§ **Records supplied**:
####################

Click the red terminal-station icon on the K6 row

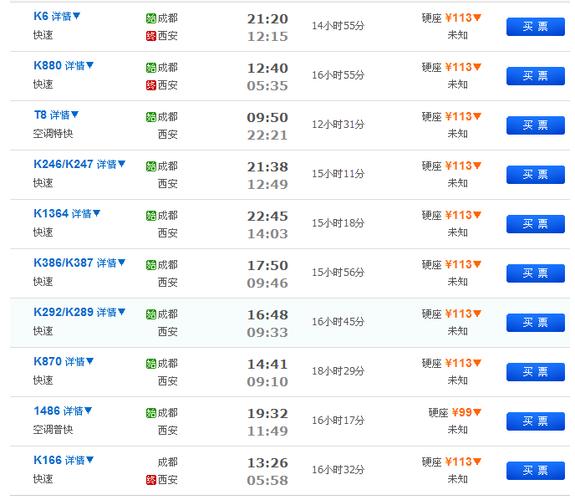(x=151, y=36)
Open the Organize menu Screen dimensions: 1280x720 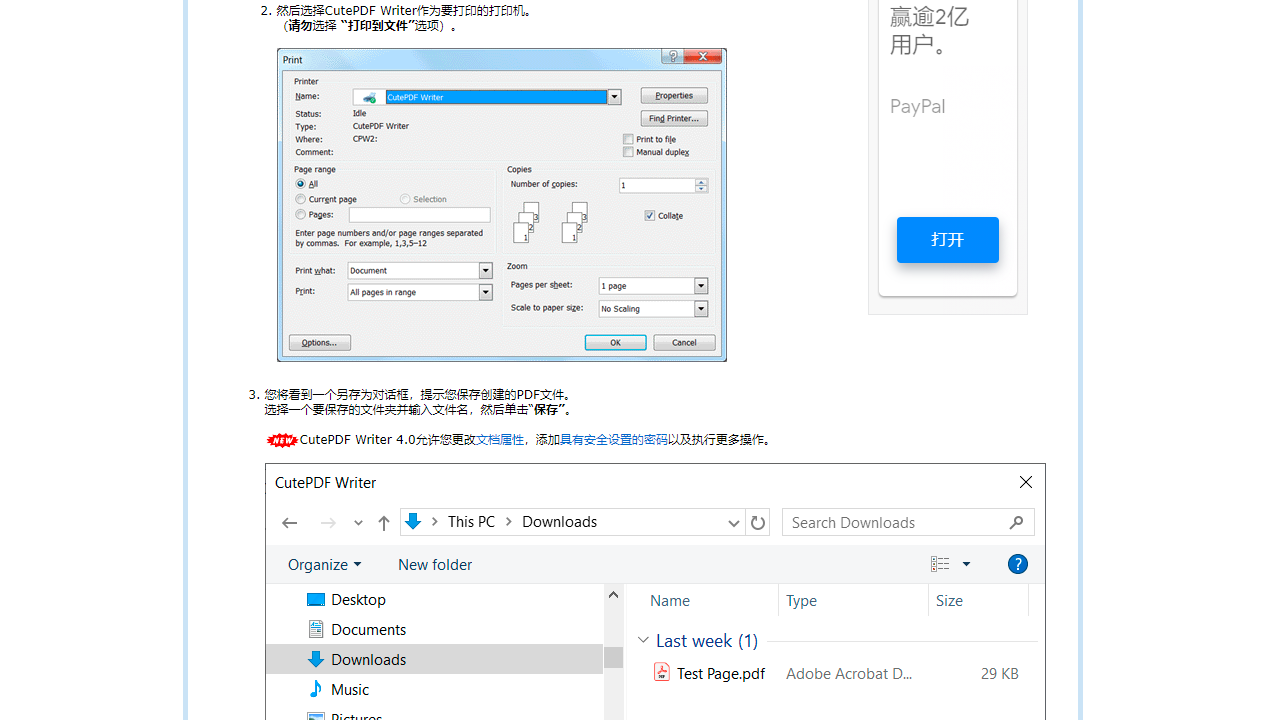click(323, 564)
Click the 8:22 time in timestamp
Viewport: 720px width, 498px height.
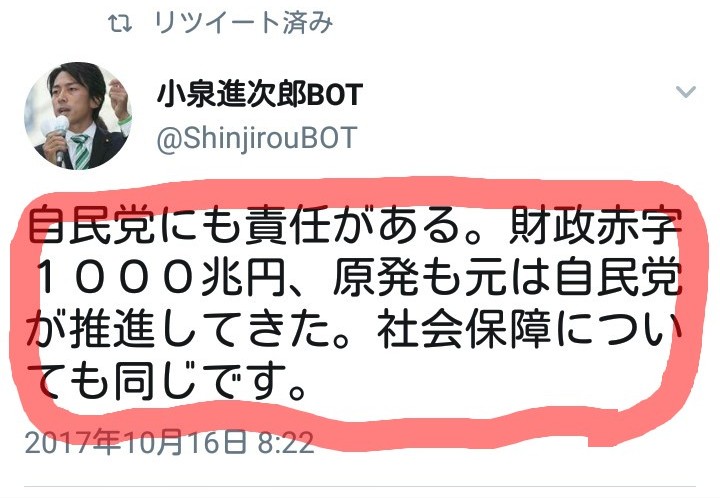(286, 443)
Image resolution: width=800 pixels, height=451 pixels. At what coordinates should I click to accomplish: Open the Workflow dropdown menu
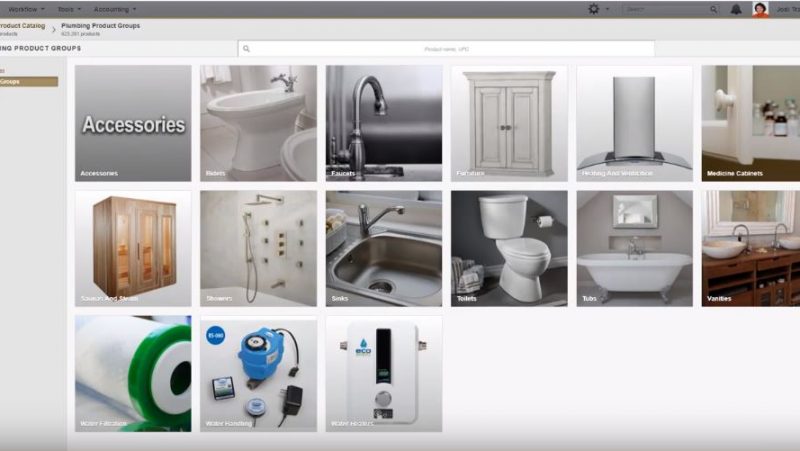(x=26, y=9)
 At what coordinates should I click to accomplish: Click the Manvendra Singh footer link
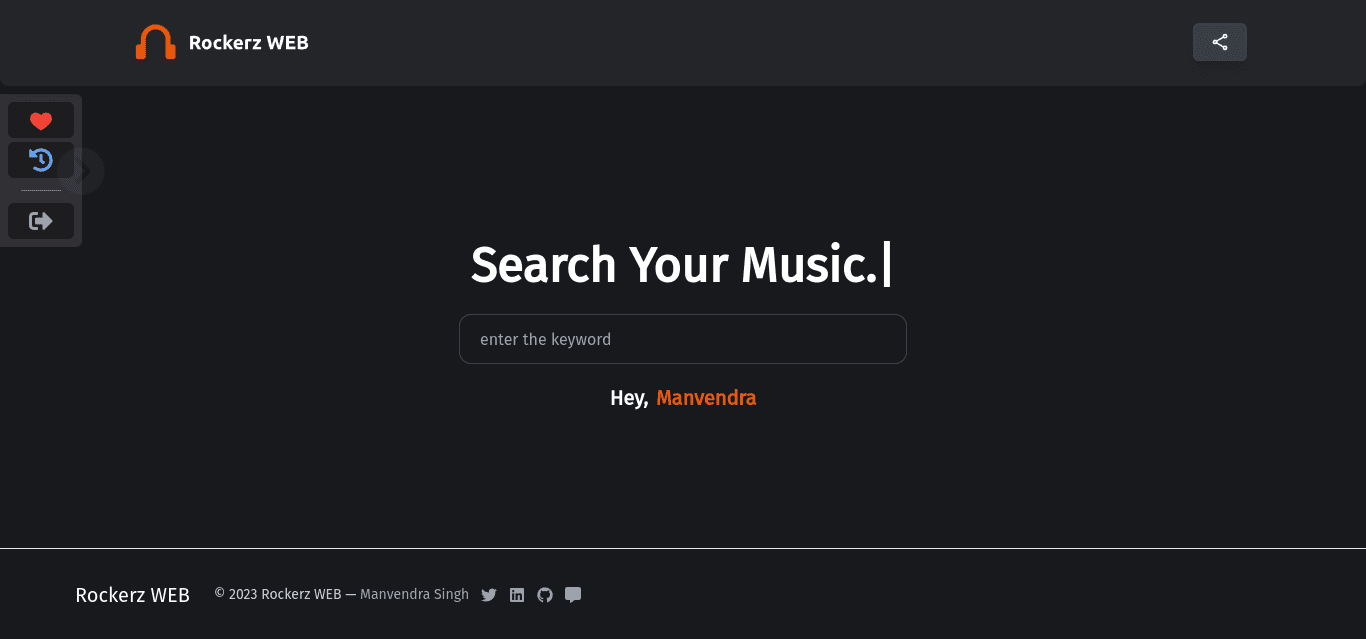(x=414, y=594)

####################

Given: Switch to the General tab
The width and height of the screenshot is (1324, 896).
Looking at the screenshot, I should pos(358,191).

####################

§ **Aim**: Turn the records into a numbered list with blank lines left out, beginning at the line that contains "Given: Switch to the General tab" and stopping after the line that contains "Looking at the".

§ **Complete response**:
1. Given: Switch to the General tab
2. The width and height of the screenshot is (1324, 896).
3. Looking at the screenshot, I should pos(358,191).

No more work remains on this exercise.